Trecho fornecido
____

No decorrer das conversas, Bodnaras (Emil, o mais velho) começou a me dizer que eles haviam estado com Tito e que, nas conversas com ele, o assunto era a Albânia.
— Tito falou bem e com muita simpatia pelo seu país, de seu povo heroico, — contou Bodnaras, — e expressou seu desejo de manter boas relações com vocês. — Em outras palavras, esse “porta-voz” titoísta estava se tornando um intermediário para a conciliação com Tito, tentando conseguir o que Khrushchev não havia conseguido.
Coloquei Bodnaras em seu lugar, dizendo-lhe que estaríamos lutando até o fim contra Tito e o titoísmo, porque ele era um renegado do marxismo-leninismo.
— De nossa parte, não haverá conciliação com Tito. — disse eu sem rodeios a Bodnaras.
Durante o tempo em que eu estava falando sobre Tito para Bodnaras, observei que Dej estava rabiscando com um lápis em um pedaço de papel branco, sem dúvida por causa da irritação, mas ele não falou nada — minhas palavras tinham um gosto amargo para ele.
Mas voltemos à China, às reuniões que tivemos naqueles dias com outros companheiros dos partidos irmãos.

____

Enunciado A
No trecho fornecido, o que Dej fazia enquanto se falava sobre Tito a Bodnaras?
Enunciado B
Reproduza fielmente a parte do trecho fornecido que vai de "Coloquei Bodnaras em" até "renegado do marxismo-leninismo.".

____

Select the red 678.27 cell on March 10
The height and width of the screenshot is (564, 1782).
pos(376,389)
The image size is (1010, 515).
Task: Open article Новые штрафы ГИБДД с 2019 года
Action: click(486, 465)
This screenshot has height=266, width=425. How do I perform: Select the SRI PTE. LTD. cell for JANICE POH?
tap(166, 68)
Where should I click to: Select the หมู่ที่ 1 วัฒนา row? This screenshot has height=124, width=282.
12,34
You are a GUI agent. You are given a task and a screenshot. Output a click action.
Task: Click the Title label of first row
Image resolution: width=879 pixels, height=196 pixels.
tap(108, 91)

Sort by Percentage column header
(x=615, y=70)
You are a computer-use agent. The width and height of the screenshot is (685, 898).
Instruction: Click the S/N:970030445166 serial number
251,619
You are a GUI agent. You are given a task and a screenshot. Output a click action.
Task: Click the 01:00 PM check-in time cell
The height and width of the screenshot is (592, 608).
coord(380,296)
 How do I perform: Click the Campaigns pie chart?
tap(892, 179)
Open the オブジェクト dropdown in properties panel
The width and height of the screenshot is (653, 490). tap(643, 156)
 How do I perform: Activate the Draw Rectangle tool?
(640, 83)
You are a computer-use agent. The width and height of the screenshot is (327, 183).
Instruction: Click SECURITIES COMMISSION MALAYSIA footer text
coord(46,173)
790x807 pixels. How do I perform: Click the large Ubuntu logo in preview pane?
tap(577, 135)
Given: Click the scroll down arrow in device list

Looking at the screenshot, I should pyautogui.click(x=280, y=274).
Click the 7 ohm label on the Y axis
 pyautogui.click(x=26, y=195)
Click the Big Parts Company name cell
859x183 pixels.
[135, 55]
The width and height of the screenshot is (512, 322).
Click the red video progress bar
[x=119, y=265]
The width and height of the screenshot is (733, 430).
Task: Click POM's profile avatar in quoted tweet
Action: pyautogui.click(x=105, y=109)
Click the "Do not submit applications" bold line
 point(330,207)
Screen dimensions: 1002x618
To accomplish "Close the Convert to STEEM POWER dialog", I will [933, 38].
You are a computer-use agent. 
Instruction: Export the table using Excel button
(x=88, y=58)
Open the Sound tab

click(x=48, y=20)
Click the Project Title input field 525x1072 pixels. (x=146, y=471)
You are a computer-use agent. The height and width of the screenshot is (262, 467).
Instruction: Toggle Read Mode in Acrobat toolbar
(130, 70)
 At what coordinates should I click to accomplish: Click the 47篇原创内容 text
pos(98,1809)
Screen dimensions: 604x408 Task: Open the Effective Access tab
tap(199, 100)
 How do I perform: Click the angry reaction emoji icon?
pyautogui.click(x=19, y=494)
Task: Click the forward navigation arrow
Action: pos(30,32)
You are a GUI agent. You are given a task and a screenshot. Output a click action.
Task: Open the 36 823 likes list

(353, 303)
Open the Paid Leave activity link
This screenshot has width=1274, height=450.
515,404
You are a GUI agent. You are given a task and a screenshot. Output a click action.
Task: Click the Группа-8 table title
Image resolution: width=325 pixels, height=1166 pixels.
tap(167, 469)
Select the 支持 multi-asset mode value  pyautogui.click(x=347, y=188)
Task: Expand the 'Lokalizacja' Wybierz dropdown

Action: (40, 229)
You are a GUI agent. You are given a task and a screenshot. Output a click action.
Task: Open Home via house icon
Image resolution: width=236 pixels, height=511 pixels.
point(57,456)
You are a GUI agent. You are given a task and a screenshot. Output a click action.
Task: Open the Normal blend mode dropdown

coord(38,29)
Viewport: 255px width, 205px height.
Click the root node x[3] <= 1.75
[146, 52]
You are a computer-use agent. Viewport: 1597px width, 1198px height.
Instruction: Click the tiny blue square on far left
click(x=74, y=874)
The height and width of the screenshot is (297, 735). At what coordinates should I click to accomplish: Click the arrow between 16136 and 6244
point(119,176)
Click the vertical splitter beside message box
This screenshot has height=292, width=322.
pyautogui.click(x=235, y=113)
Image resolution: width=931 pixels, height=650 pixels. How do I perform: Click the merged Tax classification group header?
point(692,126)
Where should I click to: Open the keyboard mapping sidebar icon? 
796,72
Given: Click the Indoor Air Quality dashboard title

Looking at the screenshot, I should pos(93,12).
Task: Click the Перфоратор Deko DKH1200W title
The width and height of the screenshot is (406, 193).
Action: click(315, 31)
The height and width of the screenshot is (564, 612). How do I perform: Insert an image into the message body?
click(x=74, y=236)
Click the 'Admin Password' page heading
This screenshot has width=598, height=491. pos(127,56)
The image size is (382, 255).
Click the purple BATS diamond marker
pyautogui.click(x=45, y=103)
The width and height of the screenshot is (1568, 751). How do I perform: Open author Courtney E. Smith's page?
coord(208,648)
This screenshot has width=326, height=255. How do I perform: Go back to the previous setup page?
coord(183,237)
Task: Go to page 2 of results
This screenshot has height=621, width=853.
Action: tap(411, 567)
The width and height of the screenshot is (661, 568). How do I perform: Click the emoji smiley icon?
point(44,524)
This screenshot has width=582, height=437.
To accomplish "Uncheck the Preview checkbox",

____

Resolução A
Rabiscava com um lápis em um pedaço de papel branco.

Resolução B
Coloquei Bodnaras em seu lugar, dizendo-lhe que estaríamos lutando até o fim contra Tito e o titoísmo, porque ele era um renegado do marxismo-leninismo.